■ **Task statement**
Copy, pictures aside: the lines below from the one that holds "Task: Click the" through the final line of the listing, both ends included, exactly as they are and nothing else.

■ **Material for this exercise**
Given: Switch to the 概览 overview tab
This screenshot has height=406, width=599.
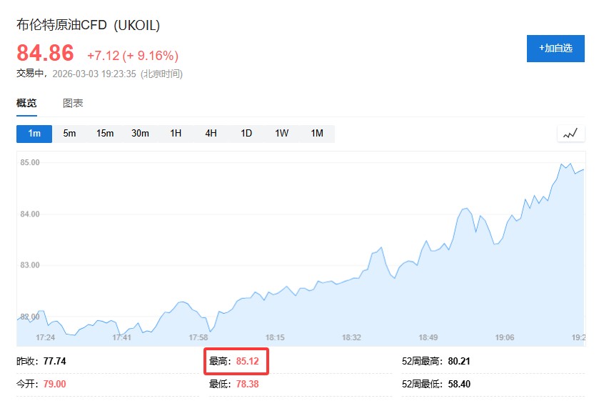Looking at the screenshot, I should 26,103.
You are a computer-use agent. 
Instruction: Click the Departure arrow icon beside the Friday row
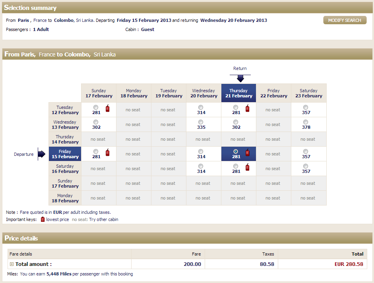[x=42, y=154]
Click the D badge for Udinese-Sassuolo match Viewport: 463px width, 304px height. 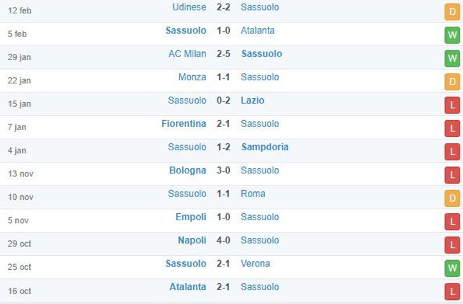point(452,12)
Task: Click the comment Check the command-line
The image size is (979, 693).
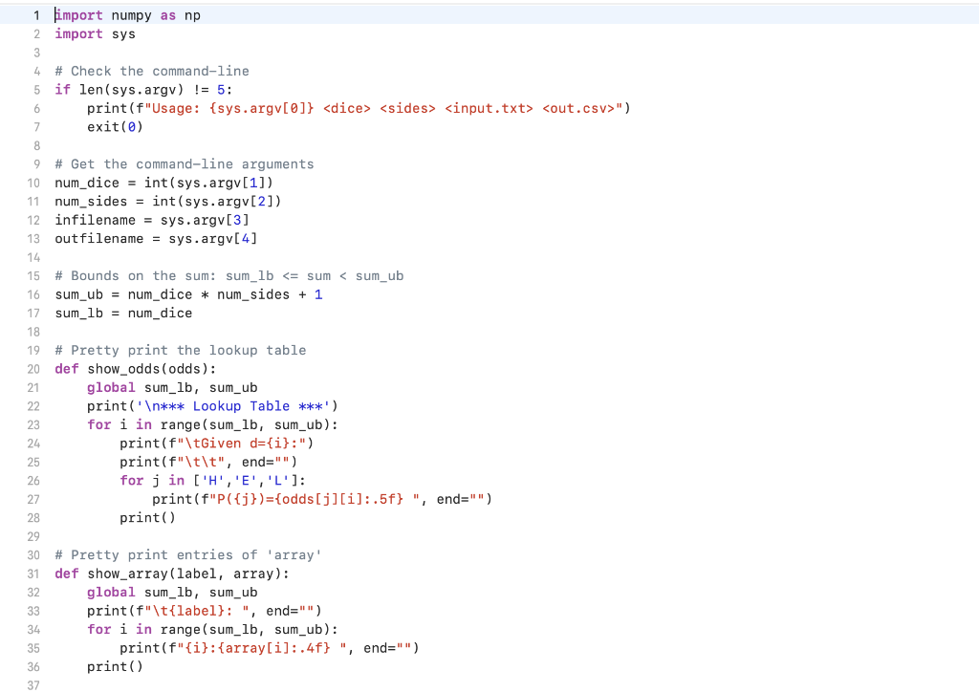Action: click(x=153, y=70)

■ **Result**
Task: Click the comment Check the command-line
The image size is (979, 693).
Action: click(x=153, y=70)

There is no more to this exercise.